Sometimes, she understood Rob’s nostalgia for the old days when they were young and carefree. They’d been parents for so long their youth seemed far away. But if Amy closed her eyes and focused, she could almost feel those days again, and they didn’t seem so distant at all.
* * *
Right before Declan pulled into his driveway around midnight, he noticed Amy next door. She sat on the porch swing, barefoot, staring out into the dark blue sky.
He shut off the headlights, and Amy stood and moved to the front door.
“Don’t go inside on my account,” he called out.
She shook her head. “I’m not. It’s just…time.”
He strolled over, jangling his keys in his fist. “What are you doing out here? Is something wrong?”
“Why would you think that?”
“I don’t know… You just moved in.” He shrugged and stopped at the bottom step to the porch. “Did everything go okay with settling in? I know you didn’t want me to help with anything else, but—”
Amy blinked. “Why would you be concerned with that?”
“Amy.” He sighed. “You’re going to have to get used to my being neighborly.”
Clearly, she wasn’t the Amy he remembered from their teenage years.
Yeah, that was a long time ago, but his Amy was cheerful and fun.
She wore yellow and every bright color under the sun, her long, dark and curly hair always falling loose around her shoulders.
You’d catch her smiling far more than frowning, moving more than sitting, and he’d loved her like crazy. He still remembered that.

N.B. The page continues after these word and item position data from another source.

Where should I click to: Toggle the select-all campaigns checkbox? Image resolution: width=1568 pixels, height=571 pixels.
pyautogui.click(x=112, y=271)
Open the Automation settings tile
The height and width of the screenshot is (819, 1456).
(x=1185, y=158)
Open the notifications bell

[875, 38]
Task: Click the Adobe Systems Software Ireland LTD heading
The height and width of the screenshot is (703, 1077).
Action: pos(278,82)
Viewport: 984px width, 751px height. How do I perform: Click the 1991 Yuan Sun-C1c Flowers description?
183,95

This new Amy seemed older than her age, and he’d bet she hadn’t smiled at anyone other than David and Naomi in a long while.
“I’m sorry. In my old neighborhood, everyone minded their own business.”
“Well, now you’re in my neck of the woods.” He pointed to her and winked. “Your business is my business.”
She almost cracked a smile. “That’s not true.”
“Whatever. Learn to live next door to a concerned ex-boyfriend.”
“I don’t know if I can. Your being concerned about me is throwing me back a bit too many Thursdays.”